Owners of the controversial mining and rubble fill business are contesting a 1994 decision by the county zoning administrator requiring them to obtain a special exemption to resume mining activity in what today is a largely residential area.
Attorneys for the family-run sand and gravel business have argued that the Spencers are "intensifying" an operation that existed before Harford County even had a zoning code.
The family's property is a "nonconforming use," which requires no further zoning approvals, they say.
The Spencers have owned about 150 acres on the east and west sides of Abingdon Road just north of Interstate 95 since the 1940s, when the area was rural.
The county contends that the Spencers' right to mine extends only to the 11 acres covered by a mining permit granted before the neighborhood was rezoned for low-intensity residential use.
Residents surrounding the Spencer property fear a resumption of mining will lead to the reopening of the rubble fill, which the Spencers operated on the same site as its sand and gravel operation for about 15 years.
The rubble fill was closed in 1992 by the Maryland Department of the Environment after repeated infractions ranging from illegal dumping to ground water contamination.

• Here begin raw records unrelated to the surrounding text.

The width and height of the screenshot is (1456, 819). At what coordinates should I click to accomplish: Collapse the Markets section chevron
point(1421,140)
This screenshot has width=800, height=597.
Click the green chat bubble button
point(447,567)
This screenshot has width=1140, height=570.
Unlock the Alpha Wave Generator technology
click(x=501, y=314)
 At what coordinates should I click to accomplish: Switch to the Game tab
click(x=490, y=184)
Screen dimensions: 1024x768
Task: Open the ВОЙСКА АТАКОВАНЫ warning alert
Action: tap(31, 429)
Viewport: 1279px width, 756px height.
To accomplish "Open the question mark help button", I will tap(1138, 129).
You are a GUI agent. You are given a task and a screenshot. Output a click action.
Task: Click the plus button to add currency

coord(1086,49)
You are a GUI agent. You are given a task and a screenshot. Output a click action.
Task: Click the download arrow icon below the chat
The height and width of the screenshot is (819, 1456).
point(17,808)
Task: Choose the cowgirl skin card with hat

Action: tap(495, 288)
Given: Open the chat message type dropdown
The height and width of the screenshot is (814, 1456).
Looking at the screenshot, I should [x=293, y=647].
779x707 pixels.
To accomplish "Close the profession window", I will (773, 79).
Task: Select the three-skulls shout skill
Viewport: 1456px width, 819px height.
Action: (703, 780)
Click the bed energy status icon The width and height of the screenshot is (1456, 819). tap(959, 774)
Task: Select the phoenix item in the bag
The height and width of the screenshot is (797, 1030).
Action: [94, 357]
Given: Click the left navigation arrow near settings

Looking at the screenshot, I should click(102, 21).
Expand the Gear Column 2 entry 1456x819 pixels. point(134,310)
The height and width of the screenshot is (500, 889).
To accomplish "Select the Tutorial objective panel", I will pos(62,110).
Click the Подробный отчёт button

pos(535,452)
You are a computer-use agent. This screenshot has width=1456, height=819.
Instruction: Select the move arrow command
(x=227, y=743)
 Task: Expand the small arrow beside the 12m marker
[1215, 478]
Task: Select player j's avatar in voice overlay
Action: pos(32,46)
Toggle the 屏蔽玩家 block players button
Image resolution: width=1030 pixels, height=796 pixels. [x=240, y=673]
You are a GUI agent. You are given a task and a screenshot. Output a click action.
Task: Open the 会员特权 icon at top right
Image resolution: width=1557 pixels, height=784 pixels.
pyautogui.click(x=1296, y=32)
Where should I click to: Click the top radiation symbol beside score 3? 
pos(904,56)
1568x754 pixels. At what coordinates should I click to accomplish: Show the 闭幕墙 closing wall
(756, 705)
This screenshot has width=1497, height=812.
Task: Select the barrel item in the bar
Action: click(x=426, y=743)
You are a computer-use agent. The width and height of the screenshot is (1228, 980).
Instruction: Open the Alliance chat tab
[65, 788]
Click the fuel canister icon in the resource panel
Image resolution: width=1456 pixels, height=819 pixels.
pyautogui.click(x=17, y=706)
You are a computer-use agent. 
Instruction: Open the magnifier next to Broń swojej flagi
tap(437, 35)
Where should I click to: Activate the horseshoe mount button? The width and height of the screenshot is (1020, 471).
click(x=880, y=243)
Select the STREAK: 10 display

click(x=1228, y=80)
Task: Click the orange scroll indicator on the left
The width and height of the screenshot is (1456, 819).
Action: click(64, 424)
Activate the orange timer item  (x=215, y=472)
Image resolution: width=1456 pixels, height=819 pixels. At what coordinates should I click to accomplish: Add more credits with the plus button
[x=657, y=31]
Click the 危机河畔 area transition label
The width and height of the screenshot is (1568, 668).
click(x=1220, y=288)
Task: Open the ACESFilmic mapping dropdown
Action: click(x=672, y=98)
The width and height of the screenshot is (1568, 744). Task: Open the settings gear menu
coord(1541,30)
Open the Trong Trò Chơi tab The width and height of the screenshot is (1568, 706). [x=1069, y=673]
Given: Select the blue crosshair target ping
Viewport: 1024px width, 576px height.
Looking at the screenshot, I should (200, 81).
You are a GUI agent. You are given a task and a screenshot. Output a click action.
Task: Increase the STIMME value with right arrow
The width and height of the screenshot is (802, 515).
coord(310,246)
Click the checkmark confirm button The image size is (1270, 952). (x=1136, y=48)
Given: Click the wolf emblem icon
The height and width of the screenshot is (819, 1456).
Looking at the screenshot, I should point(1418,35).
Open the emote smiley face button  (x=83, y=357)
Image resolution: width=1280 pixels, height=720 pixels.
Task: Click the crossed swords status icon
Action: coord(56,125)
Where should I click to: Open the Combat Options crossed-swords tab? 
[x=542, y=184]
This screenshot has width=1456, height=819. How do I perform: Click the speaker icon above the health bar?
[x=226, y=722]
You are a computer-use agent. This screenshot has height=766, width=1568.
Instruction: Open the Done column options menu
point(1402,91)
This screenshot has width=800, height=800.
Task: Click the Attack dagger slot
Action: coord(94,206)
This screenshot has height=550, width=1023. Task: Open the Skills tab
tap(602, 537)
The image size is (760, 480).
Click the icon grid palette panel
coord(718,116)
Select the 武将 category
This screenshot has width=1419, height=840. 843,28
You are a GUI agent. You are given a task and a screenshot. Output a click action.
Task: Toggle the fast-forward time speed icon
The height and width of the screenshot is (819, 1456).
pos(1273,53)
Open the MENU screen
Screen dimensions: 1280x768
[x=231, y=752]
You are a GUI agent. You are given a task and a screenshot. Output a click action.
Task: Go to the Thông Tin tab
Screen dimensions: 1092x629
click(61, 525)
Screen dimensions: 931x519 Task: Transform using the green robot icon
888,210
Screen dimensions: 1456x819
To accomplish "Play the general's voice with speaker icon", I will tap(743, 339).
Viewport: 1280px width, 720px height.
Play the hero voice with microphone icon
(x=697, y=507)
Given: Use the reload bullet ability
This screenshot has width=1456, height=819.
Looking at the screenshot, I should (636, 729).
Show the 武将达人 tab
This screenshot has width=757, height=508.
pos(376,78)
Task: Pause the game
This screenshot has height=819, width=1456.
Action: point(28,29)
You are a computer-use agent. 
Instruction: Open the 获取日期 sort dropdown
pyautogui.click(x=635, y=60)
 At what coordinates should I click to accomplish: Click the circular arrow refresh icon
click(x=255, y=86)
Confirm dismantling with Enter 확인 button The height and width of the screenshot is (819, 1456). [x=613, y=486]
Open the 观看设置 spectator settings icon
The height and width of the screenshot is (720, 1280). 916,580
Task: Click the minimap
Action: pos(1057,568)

In September, the state Department of Natural Resources granted John W. Spencer Jr. a permit to surface mine 18 additional acres on the east side of Abingdon Road on the condition that the operation comply with county zoning requirements.
But in November, then-county Planning Director William Carroll informed Mr. Spencer that any new mining on the 84-acre east-side tract would require applying for a "special exception," which allows a commercial venture in a residential zone.
Mr. Spencer appealed Mr. Carroll's decision to the zoning hearing examiner.
In three hearings on the appeal in May, witnesses for Spencer Sand & Gravel testified that the family had been mining sand and gravel on parts of its east and west properties before 1957, when zoning was established in the county.
Aerial photos taken at various times between 1938 and 1989 also were presented, revealing topographic changes in the Spencer property through the years and increasing residential development in the surrounding area.
l When hearings resume tomorrow night, questioning of an environmental site assessor hired by the Spencer family to investigate the history of their property will continue.
Harford County attorneys have yet to present their case.
They are expected to argue that the company repeatedly has mined outside its permitted area and that any expansion into a new area would require additional approval by the county Board of Zoning Appeals.
The Abingdon area has changed considerably since the Spencer operation obtained its first mining permit in 1977.
In 1988, the Master Land Use Plan designated the family's property on the east side of Abingdon Road as low-intensity residential and the west side as medium-intensity residential.
Since 1990, more than 540 single-family homes have been built or approved for construction in the area surrounding the rubble fill and mining operation on the east tract.
Tomorrow's hearing is scheduled for 7 p.m. in the County Council chambers on Level A of the courthouse in Bel Air.